### Textauszug
Am 3. September wurde in der Slowakei der mutmaßliche Anstifter des Mordes an dem Journalisten Ján Kuciak und dessen Partnerin Martina Kušnírová freigesprochen. Ein Sonderstrafgericht in Pezinok befand, dass gegen den Geschäftsmann Marian Kočner nicht genügende Beweise vorliegen, um ihn als Auftraggeber des geständigen Mörders zu überführen. Gegen den Unternehmer wurde lediglich eine Geldstrafe wegen unerlaubten Waffenbesitzes verhängt. Kočner hatte Kuciak bereits 2017 bedroht, nachdem dieser über Verbindungen des Geschäftsmanns zur Mafia recherchiert hatte. Wie sich bei dem Prozess herausstellte, hatte Kočner auch noch andere Journalistinnen und Journalisten ausforschen und überwachen lassen. Die Ermittlungen ergaben auch Hinweise auf weitere Verbrechen, in die mutmaßlich Persönlichkeiten aus Politik, Justiz und Polizei in Kočners Umfeld verstrickt waren.

### Auszug Daten
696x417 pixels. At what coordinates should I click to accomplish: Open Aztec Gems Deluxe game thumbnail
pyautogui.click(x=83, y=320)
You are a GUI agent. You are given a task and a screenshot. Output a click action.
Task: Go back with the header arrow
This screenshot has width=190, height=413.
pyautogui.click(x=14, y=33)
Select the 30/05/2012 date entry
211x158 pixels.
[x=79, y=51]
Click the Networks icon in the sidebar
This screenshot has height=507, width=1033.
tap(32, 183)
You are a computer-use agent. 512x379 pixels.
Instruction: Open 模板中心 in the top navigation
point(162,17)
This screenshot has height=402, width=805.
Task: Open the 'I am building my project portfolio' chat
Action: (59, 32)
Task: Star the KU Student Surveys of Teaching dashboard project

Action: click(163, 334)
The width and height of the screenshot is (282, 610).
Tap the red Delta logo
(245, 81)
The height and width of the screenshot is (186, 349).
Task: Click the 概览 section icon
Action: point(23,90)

### Arbeitsanweisung
Schreiben Sie aus dem Text über den Freispruch im Mordfall Kuciak die Passage von „Am 3. September“ bis einschließlich „Umfeld verstrickt waren.“ wortgetreu ab.

### Lösung
Am 3. September wurde in der Slowakei der mutmaßliche Anstifter des Mordes an dem Journalisten Ján Kuciak und dessen Partnerin Martina Kušnírová freigesprochen. Ein Sonderstrafgericht in Pezinok befand, dass gegen den Geschäftsmann Marian Kočner nicht genügende Beweise vorliegen, um ihn als Auftraggeber des geständigen Mörders zu überführen. Gegen den Unternehmer wurde lediglich eine Geldstrafe wegen unerlaubten Waffenbesitzes verhängt. Kočner hatte Kuciak bereits 2017 bedroht, nachdem dieser über Verbindungen des Geschäftsmanns zur Mafia recherchiert hatte. Wie sich bei dem Prozess herausstellte, hatte Kočner auch noch andere Journalistinnen und Journalisten ausforschen und überwachen lassen. Die Ermittlungen ergaben auch Hinweise auf weitere Verbrechen, in die mutmaßlich Persönlichkeiten aus Politik, Justiz und Polizei in Kočners Umfeld verstrickt waren.